To date, test-based HL measures that have been validated in adolescents were all initially developed for adult populations. A major strength of this study is that the adolescent HL assessments were designed with consideration and inclusion of adolescents’ lived experiences. This study also provides the first test-based measures for IHL and CHL as well as core qualities of HL (AAHL Composite) as described by Sørenson and colleagues [8] across the adolescent and adult HL literature. Though these measures were developed for and in collaboration with adolescents, the items in the measures are relevant to both adolescent and adult populations. Therefore, future studies should assess the validity of these assessments with adult samples especially given the lack of test-based measures of the core qualities of HL in the literature.

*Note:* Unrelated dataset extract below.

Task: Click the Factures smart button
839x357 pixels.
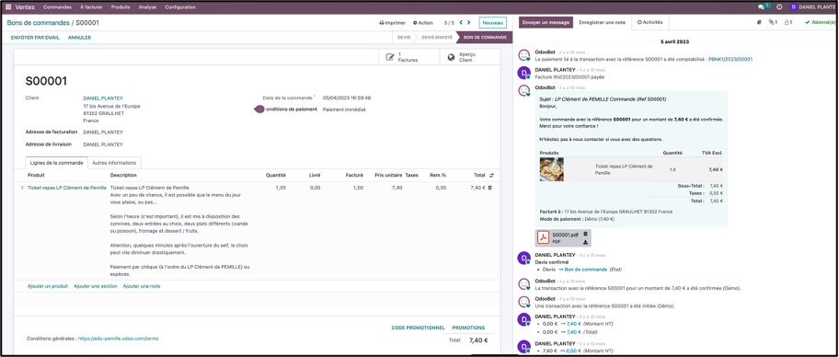Action: pyautogui.click(x=408, y=57)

This study is not without limitations. First, the sample ability was skewed due to adolescents being enrolled in health classes with some having interest in health careers. However, the sample-independent reliability corrected for this and allowed for identification of multiple strata of the constructs. Relatedly, the KR-20 for FHL was below the acceptable range of 0.70 despite sample-independent reliability being in acceptable range. KR-20 is influenced by test length and difficulty with shorter tests or tests skewed in difficulty having lower KR-20, respectively. Future studies should replicate the validity of the assessments in a sample of adolescents with more diverse person ability. Second, these assessments were developed using a convenience sample, therefore generalizability is limited. Note, however, that because Rasch analysis is sample-independent, this limitation is less concerning than if classical test theory was used. Third, though the sample size was sufficient for conducting the Rasch analysis, it was insufficient for calculating DIF for each age and for race. Despite this, the racial diversity of participants throughout all phases of the measurement development is a unique strength of the study. Future studies should be amply powered to explore item invariance for race and other demographic variables of interest such as parent education and family household income. These assessments should also be employed in longitudinal designs to determine their predictive validity and ability to detect change.

These FHL, IHL, and CHL assessments and their composite have utility in multiple settings. In school settings, health teachers may use students’ scores and categorization to identify curricular needs as well as to assess proficiency before and after relevant coursework. In medical settings, the assessments may be used to identify adolescents who may need additional support navigating their health care especially in cases where adolescents have the option to see providers without parental consent/attendance. This is particularly important as most states have minor consent laws for sexual health (adolescents may see providers about sexual-health related issues without parental consent) and some states have minor consent laws beyond sexual health [56, 57]. Interventionists may also use the assessments to identify HL intervention needs for adolescents as well as to ensure that their non-HL interventions are effective across the range of HL skills.

Conclusion

This study aimed to develop test-based measures of adolescents’ FHL, IHL, and CHL. The finalized assessments met all the assumptions of Rasch, and had good model fit, and convergent and criterion validity. These assessments are the first test-based measures of adolescents’ IHL and CHL, the first test-based measure of FHL designed specifically for adolescents, and first composite test-based assessment of the core qualities of HL. These assessments have utility in multiple settings and will contribute significantly to how these constructs are studied and intervened on in future studies and programs.